## WHAT YOU WILL DO
**A.** Quote the article on Putin and the five rings of Soviet influence word for word, starting at the words "According to Salman, Moscow" and stopping after "changes of 1989-1991.".
**B.** Write the next part of the article on Putin and the five rings of Soviet influence, picking up after its last sentence.

## TEXT PASSAGE

Paul
Goble
Staunton, March 25 – The suggestion
by the late Russian political scientist Aleksey Salmin that the Soviet system
consisted of “five concentric spheres of influence” provides the basis for
understanding Vladimir Putin’s policies because the Kremlin leader is seeking
to restore all five of these “rings,” according to Paweł Kowal
Kowal,
a former Polish diplomat who served in the European Parliament and is now a
post-doctoral fellow at the College of Europe, describes Salmin’s “five
spheres” in a detailed article in The New
Eastern Europe and how Putin is proceeding to advance Russian interests in
each (neweasterneurope.eu/articles-and-commentary/2300-the-five-rings-of-the-empire).
According to Salman, Moscow was at
the center of five concentric rings of influence: the RSFSR which is now the
Russian Federation, the former Soviet republics, the Warsaw Pact states and
other communist regimes, and “the fifth ring of imperial influence [which]
included communist parties” as well as groups and individuals in non-communist
countries.
Kowal argues that the post-Soviet
Russian leadership in general and Putin in particular view the world in the
same way and are acting, sometimes in the same way and sometimes in new ones,
to restore Russian power and influence to what they were before the
revolutionary changes of 1989-1991.
Moscow’s response to Chechnya first
under Boris Yeltsin and then under Putin reflected the Kremlin’s desire to
prevent the disintegration of the Soviet empire from spreading into the Russian
Federation. “While the Soviet Union had
collapsed,” Kowal continues, “Russia’s imperial power did not.” Confusing the one
with the other leads to “misinterpretations.”
The Russian regime felt compelled to
block Chechnya from seceding because “what was at stake then was not a small
territory but the principle that not even a small part can be detached from the
Soviet/Federal Russian core,” the Polish analyst says.
“Obviously,” he continues, “the issue of
maintaining Russia’s imperial structure was not limited to geographic
territory. The structure of the security services, the military and economic connections
were all maintained.” And “just as the second (Soviet) Russian empire was built
on the scheme of the five rings … the third (Putinist) empire is being rebuilt
on the same lines.”
Understanding Putin’s approach to achieving that
goal is easier if one recalls the work of two Soviet diplomats in early 1991.
At that time, Valentin Falin and Yuli Kvitsinsky “prepared a special doctrine
which could be seen as a continuation of the Brezhnev one.” They argued that Moscow could “maintain its
influence in Central Europe in the long-term” via “economic pressure,
propaganda and espionage.”

## DATA PROVIDED
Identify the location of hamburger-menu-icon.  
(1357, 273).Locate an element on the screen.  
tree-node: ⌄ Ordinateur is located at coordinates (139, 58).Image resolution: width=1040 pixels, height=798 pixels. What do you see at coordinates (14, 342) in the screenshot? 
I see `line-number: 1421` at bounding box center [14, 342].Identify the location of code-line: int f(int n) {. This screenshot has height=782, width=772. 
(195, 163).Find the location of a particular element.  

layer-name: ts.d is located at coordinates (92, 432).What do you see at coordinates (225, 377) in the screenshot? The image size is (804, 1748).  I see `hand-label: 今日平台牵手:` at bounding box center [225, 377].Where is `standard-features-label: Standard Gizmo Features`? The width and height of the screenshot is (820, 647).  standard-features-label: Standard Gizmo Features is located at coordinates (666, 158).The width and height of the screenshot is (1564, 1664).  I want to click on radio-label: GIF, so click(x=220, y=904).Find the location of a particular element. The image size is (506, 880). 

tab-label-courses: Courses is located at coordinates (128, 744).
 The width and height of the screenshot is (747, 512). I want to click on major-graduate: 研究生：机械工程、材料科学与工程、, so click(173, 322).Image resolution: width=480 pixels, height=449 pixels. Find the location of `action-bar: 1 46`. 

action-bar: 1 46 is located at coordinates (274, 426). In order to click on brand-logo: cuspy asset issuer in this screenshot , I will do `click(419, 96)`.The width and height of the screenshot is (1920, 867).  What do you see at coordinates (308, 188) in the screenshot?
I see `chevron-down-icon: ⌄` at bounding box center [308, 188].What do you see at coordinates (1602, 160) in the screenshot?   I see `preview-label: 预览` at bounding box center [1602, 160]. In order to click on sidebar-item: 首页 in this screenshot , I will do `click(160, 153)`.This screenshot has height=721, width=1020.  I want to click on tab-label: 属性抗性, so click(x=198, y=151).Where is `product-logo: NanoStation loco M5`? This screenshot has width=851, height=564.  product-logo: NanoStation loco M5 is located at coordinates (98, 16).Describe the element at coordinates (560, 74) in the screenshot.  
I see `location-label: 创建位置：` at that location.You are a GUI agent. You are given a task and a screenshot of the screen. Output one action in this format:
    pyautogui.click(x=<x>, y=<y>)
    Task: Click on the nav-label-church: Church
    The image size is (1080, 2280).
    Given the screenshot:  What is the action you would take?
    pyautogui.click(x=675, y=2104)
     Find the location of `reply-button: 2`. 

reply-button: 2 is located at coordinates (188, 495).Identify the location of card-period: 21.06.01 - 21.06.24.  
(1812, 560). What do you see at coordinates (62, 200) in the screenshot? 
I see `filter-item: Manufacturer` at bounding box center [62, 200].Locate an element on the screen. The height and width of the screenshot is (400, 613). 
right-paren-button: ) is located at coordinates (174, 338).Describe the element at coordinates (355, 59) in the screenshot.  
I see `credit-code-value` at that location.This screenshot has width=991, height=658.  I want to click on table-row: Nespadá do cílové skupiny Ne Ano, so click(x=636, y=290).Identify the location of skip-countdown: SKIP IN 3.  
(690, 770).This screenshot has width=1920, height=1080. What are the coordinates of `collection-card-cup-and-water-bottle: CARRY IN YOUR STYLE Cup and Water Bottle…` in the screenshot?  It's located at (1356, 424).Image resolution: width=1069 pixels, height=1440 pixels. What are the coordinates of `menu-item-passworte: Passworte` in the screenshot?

## EXPECTED RESPONSES
**A.**
According to Salman, Moscow was at
the center of five concentric rings of influence: the RSFSR which is now the
Russian Federation, the former Soviet republics, the Warsaw Pact states and
other communist regimes, and “the fifth ring of imperial influence [which]
included communist parties” as well as groups and individuals in non-communist
countries.
Kowal argues that the post-Soviet
Russian leadership in general and Putin in particular view the world in the
same way and are acting, sometimes in the same way and sometimes in new ones,
to restore Russian power and influence to what they were before the
revolutionary changes of 1989-1991.

**B.**
Putin’s approach to the former union republics and
to the former Warsaw Pact states is driven by this conception, Kowal says, as
is his involvement in conflicts like Syria far from Russia’s borders and his “revival
of a network of political parties in the West which cooperate with Russia.”
“Today,
the former fifth ring of the empire plays a similar role to the one it did in
the past. Political victories in the West are, like during the Cold War, one of
the key elements of Russia’s imperial power. [But] unlike Soviet times, these
parties are not communist but are largely populist and nationalist with a wide
plethora of views.”
“The
common denominator of these parties, however, is that they aim to weaken the
unity of the EU, increase skepticism towards the West and undermine
transatlantic co-operation,” and “Russian oligarchs play a key role here as
well … a new factor … that did not exist in the past, but which gives the
Kremlin additional strength when it comes to investing in the West, not to mention
bribing western elite.”
“The first political party of this kind to receive
financial support from Moscow has been France’s National Front. … In fact, the
ability to meddle in the internal politics of the old democracies, such as the
United Kingdom and the United States, is a huge asset in the rebuilding of
Russia’s power.”
According to Kowal, “it is most likely that its
effectiveness has already exceeded the levels known during Soviet times.” He
adds that “The turning point in
the history of the far right Comintern (or, as Czesław Kosior has called it,
the ‘Putintern’) was the 2014 illegal seizure of Crimea. Support for the
annexation by a western organization can be interpreted as a symbolic joining
the Putintern club and paying a tribute to the Russian president.”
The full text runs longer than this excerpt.